## What to work on
Below are some entries; can you quote all of them exactly?

## Items listed in a dataset
----------------

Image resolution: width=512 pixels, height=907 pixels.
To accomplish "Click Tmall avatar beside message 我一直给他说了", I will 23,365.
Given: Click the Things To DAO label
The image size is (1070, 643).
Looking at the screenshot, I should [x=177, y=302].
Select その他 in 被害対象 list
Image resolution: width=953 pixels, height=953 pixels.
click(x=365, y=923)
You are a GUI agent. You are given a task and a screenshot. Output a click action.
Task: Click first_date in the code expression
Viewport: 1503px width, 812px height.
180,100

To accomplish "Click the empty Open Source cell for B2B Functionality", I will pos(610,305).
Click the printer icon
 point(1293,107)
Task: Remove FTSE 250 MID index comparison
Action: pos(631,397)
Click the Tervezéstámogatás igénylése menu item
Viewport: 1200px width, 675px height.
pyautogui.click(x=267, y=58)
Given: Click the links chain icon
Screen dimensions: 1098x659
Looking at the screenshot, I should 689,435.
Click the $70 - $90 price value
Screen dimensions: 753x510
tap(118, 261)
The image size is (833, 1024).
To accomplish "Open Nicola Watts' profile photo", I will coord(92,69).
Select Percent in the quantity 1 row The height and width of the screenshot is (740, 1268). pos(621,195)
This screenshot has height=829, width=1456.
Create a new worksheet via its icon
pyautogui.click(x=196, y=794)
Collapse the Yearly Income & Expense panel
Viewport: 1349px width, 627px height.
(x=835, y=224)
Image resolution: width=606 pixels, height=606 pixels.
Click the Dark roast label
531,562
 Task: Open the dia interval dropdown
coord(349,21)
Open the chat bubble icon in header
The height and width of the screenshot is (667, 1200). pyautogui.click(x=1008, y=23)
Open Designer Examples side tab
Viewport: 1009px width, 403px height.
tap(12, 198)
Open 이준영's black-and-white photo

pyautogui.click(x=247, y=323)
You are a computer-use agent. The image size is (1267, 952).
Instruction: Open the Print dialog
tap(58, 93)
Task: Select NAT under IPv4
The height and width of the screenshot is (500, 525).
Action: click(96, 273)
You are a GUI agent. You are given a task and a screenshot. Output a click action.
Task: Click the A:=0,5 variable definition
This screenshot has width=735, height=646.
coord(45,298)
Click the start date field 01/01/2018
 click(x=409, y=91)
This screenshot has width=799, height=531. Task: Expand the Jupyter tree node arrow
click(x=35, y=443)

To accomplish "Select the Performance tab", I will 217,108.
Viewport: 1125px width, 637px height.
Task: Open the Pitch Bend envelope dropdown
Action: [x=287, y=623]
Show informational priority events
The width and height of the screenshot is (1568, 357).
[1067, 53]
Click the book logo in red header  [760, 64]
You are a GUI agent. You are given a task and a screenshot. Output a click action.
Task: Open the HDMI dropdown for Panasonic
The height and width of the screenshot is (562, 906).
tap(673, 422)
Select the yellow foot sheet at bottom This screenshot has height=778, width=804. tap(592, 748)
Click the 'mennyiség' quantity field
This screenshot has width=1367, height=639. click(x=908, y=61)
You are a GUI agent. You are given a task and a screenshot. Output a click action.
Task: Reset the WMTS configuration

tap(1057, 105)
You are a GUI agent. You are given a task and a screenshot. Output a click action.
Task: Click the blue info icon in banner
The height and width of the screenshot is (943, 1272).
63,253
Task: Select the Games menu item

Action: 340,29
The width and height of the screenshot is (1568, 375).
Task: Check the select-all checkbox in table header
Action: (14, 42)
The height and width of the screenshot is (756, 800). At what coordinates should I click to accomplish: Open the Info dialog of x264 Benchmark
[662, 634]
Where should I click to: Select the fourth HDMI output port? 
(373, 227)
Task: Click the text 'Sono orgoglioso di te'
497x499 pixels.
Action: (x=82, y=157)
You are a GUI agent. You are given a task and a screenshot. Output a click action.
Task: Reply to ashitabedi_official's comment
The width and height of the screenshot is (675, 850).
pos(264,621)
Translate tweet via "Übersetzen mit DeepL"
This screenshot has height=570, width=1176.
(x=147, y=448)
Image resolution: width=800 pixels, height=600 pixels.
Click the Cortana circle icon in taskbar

----------------

## Answer box
Image resolution: width=512 pixels, height=907 pixels.
To accomplish "Click Tmall avatar beside message 我一直给他说了", I will 23,365.
Given: Click the Things To DAO label
The image size is (1070, 643).
Looking at the screenshot, I should [x=177, y=302].
Select その他 in 被害対象 list
Image resolution: width=953 pixels, height=953 pixels.
click(x=365, y=923)
You are a GUI agent. You are given a task and a screenshot. Output a click action.
Task: Click first_date in the code expression
Viewport: 1503px width, 812px height.
180,100

To accomplish "Click the empty Open Source cell for B2B Functionality", I will pos(610,305).
Click the printer icon
 point(1293,107)
Task: Remove FTSE 250 MID index comparison
Action: pos(631,397)
Click the Tervezéstámogatás igénylése menu item
Viewport: 1200px width, 675px height.
pyautogui.click(x=267, y=58)
Given: Click the links chain icon
Screen dimensions: 1098x659
Looking at the screenshot, I should 689,435.
Click the $70 - $90 price value
Screen dimensions: 753x510
tap(118, 261)
The image size is (833, 1024).
To accomplish "Open Nicola Watts' profile photo", I will coord(92,69).
Select Percent in the quantity 1 row The height and width of the screenshot is (740, 1268). pos(621,195)
This screenshot has height=829, width=1456.
Create a new worksheet via its icon
pyautogui.click(x=196, y=794)
Collapse the Yearly Income & Expense panel
Viewport: 1349px width, 627px height.
(x=835, y=224)
Image resolution: width=606 pixels, height=606 pixels.
Click the Dark roast label
531,562
 Task: Open the dia interval dropdown
coord(349,21)
Open the chat bubble icon in header
The height and width of the screenshot is (667, 1200). pyautogui.click(x=1008, y=23)
Open Designer Examples side tab
Viewport: 1009px width, 403px height.
tap(12, 198)
Open 이준영's black-and-white photo

pyautogui.click(x=247, y=323)
You are a computer-use agent. The image size is (1267, 952).
Instruction: Open the Print dialog
tap(58, 93)
Task: Select NAT under IPv4
The height and width of the screenshot is (500, 525).
Action: click(96, 273)
You are a GUI agent. You are given a task and a screenshot. Output a click action.
Task: Click the A:=0,5 variable definition
This screenshot has width=735, height=646.
coord(45,298)
Click the start date field 01/01/2018
 click(x=409, y=91)
This screenshot has width=799, height=531. Task: Expand the Jupyter tree node arrow
click(x=35, y=443)

To accomplish "Select the Performance tab", I will 217,108.
Viewport: 1125px width, 637px height.
Task: Open the Pitch Bend envelope dropdown
Action: [x=287, y=623]
Show informational priority events
The width and height of the screenshot is (1568, 357).
[1067, 53]
Click the book logo in red header  [760, 64]
You are a GUI agent. You are given a task and a screenshot. Output a click action.
Task: Open the HDMI dropdown for Panasonic
The height and width of the screenshot is (562, 906).
tap(673, 422)
Select the yellow foot sheet at bottom This screenshot has height=778, width=804. tap(592, 748)
Click the 'mennyiség' quantity field
This screenshot has width=1367, height=639. click(x=908, y=61)
You are a GUI agent. You are given a task and a screenshot. Output a click action.
Task: Reset the WMTS configuration

tap(1057, 105)
You are a GUI agent. You are given a task and a screenshot. Output a click action.
Task: Click the blue info icon in banner
The height and width of the screenshot is (943, 1272).
63,253
Task: Select the Games menu item

Action: 340,29
The width and height of the screenshot is (1568, 375).
Task: Check the select-all checkbox in table header
Action: (14, 42)
The height and width of the screenshot is (756, 800). At what coordinates should I click to accomplish: Open the Info dialog of x264 Benchmark
[662, 634]
Where should I click to: Select the fourth HDMI output port? 
(373, 227)
Task: Click the text 'Sono orgoglioso di te'
497x499 pixels.
Action: (x=82, y=157)
You are a GUI agent. You are given a task and a screenshot. Output a click action.
Task: Reply to ashitabedi_official's comment
The width and height of the screenshot is (675, 850).
pos(264,621)
Translate tweet via "Übersetzen mit DeepL"
This screenshot has height=570, width=1176.
(x=147, y=448)
Image resolution: width=800 pixels, height=600 pixels.
Click the Cortana circle icon in taskbar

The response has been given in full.